Short-story writer, novelist, and poet Rudyard Kipling was the first Englishman to receive the Nobel Prize for Literature and was hailed as a literary heir to Charles Dickens. His most popular works include The Jungle Books, Kim, and "The Man Who Would Be King." Audiences love his romantic tales about the adventures of Englishmen in strange and distant parts of the world. Characteristic of Kipling is sympathy for the children's world, a satirical attitude toward pompous patriotism, and belief in the blessings and superiority of the British rule. Although he was widely regarded as Britain's unofficial poet laureate, Kipling refused the honor, as well as the Order of Merit.
Kipling was born in 1865 in British-ruled Bombay, India, where his father was an arts and crafts teacher. At age six, he was put in a London foster home, and it was here that he began writing, influenced by his pre-Raphaelite ancestors. When Kipling was thirteen, he entered United Services College, an expensive military boarding school. His poor eyesight and mediocre grades ended his hopes for a military career. These years are recalled in a lighter tone in his book Stalky & Co.

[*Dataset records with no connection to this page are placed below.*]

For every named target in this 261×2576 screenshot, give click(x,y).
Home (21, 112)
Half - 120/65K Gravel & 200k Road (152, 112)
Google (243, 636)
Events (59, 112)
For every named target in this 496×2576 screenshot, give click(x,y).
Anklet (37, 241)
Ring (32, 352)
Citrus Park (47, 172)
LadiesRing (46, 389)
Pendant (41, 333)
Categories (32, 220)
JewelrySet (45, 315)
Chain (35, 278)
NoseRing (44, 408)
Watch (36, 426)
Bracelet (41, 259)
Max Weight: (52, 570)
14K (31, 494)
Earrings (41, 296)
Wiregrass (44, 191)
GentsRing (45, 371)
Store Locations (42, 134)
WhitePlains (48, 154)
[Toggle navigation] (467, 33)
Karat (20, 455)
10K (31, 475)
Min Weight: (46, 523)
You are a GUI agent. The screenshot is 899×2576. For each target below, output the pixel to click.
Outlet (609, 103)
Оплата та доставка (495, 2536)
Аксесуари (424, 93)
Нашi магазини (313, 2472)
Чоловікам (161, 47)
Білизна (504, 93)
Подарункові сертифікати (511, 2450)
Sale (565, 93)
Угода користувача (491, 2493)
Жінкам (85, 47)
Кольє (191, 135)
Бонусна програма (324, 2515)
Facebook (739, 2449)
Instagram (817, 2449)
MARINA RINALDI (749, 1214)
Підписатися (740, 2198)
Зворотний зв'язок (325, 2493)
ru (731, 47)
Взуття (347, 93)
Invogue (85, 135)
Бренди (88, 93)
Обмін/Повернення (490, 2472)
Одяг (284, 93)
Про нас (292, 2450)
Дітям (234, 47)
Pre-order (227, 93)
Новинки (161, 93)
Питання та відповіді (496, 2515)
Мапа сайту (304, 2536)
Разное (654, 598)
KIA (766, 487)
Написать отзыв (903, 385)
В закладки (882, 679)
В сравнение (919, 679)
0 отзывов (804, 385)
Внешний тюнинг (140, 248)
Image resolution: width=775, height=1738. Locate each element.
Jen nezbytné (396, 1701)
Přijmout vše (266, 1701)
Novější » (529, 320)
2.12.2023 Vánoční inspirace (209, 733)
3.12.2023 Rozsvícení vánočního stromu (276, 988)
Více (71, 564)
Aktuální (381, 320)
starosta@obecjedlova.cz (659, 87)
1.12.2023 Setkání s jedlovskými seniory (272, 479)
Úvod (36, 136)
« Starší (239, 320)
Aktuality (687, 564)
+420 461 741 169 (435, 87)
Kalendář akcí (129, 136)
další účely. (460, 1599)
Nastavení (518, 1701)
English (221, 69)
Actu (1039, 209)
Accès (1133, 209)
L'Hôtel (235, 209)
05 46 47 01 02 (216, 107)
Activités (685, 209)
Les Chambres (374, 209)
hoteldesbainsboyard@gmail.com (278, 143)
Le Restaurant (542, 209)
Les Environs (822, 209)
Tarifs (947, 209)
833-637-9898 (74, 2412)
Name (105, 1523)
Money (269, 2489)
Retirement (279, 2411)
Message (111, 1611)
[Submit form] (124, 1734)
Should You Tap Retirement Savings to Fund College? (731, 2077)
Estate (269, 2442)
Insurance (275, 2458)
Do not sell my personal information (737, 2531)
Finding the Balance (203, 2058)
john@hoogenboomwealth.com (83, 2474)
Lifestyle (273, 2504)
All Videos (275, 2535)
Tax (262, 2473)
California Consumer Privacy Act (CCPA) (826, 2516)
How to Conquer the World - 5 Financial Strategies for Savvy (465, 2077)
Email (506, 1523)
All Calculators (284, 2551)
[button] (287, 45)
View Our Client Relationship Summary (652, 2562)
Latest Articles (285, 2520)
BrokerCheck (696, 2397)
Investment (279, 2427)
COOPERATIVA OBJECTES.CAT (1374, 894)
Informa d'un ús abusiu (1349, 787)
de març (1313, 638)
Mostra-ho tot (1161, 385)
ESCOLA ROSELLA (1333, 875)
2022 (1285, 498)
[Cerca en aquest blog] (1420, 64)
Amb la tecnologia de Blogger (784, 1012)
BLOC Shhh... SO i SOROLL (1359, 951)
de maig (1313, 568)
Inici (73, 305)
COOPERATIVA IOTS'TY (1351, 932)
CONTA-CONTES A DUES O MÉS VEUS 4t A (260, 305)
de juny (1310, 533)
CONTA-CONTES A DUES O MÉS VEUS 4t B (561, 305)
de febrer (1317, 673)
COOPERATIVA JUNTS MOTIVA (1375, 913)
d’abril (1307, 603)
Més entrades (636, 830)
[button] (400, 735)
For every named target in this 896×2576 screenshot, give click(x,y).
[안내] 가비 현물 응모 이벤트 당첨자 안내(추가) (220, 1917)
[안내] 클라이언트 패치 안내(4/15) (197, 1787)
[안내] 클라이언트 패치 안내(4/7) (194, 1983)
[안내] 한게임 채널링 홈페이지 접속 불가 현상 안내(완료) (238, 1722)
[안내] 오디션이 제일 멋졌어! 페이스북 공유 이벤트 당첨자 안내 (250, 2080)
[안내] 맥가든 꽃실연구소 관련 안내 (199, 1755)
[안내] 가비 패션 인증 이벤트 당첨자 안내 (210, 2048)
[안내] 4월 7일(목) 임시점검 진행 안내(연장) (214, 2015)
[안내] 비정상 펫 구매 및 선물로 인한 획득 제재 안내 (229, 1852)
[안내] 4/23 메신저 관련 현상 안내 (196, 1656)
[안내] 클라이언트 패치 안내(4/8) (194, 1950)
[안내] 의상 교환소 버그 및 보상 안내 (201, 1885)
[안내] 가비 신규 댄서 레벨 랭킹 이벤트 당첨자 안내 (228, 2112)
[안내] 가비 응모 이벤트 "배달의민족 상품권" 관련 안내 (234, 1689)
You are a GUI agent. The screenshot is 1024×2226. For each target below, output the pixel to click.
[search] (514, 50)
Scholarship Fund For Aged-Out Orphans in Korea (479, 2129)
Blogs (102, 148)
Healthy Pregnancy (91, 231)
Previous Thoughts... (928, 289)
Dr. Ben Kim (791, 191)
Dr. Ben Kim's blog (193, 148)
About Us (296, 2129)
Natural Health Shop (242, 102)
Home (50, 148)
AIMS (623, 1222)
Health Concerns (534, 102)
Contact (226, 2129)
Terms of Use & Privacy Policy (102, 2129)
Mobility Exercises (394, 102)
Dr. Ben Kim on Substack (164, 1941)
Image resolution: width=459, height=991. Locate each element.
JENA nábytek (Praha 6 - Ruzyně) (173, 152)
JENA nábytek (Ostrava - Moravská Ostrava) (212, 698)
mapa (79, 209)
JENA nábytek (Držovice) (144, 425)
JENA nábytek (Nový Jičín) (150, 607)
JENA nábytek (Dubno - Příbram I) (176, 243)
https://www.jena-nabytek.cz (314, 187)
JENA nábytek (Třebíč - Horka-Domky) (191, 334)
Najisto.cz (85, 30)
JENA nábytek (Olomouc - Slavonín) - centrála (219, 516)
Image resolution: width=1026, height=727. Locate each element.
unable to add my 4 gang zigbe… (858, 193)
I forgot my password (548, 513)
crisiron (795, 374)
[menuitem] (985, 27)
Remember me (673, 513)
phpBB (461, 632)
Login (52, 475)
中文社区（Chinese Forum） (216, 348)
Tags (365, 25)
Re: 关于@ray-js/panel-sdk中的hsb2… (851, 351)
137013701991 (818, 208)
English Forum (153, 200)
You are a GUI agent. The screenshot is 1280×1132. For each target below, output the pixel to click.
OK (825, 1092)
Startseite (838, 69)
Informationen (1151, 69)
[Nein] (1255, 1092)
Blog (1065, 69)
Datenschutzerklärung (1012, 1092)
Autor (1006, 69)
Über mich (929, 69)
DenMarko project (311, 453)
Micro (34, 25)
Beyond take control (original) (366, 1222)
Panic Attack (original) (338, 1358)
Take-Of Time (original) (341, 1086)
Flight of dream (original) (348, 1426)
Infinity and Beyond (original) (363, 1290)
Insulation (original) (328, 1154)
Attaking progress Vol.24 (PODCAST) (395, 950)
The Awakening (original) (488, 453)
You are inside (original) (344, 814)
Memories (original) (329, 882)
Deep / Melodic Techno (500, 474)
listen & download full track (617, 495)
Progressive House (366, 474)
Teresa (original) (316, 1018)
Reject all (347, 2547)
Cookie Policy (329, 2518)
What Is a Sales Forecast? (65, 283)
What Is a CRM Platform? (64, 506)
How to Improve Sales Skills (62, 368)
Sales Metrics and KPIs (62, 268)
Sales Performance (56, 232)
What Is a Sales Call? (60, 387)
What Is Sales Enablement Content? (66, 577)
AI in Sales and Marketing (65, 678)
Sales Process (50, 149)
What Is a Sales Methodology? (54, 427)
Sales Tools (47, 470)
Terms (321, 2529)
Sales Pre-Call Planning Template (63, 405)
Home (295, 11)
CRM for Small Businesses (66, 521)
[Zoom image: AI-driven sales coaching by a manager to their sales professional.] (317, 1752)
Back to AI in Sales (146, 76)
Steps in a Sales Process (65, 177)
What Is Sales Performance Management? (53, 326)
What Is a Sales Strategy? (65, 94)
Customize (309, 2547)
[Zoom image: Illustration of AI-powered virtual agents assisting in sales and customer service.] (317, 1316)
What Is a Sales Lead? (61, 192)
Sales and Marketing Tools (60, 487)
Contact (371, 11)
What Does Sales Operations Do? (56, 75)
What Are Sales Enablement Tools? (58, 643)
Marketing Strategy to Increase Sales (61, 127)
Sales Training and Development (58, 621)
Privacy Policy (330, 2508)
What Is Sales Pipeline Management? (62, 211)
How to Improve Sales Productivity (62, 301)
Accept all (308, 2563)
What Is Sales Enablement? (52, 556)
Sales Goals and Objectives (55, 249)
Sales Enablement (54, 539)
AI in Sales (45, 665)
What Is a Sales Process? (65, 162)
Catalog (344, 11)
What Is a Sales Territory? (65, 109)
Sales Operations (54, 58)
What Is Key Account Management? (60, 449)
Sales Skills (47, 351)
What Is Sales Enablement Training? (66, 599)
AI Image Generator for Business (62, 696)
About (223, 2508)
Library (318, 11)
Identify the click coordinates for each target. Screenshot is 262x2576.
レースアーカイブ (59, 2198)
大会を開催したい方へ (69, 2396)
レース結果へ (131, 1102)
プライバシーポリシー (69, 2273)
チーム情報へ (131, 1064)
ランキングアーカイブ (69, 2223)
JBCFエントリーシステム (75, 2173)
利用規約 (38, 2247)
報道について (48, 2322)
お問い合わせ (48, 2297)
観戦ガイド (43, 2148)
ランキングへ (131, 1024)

Kipling returned to India in 1882, where he worked as a journalist, an assistant editor, and an overseas correspondent. Seven years later, Kipling moved back to London and married Caroline Starr Balestier, the sister of an American publisher and writer. They moved to the United States but, dissatisfied with life in Vermont and distraught by the death of his daughter, Kipling moved his family back to England. Still restless, he poured his energy into writing and produced The Jungle Books.
During the Boer War, Kipling spent several months in South Africa. In 1901, he published Kim, which is widely considered his best novel. Kipling received the Nobel for Prize for Literature in 1907. The prestigious prize was awarded for his power of observation, originality of imagination, virility of ideas, and remarkable talent for narration. Kipling died on January 18, 1936, in London.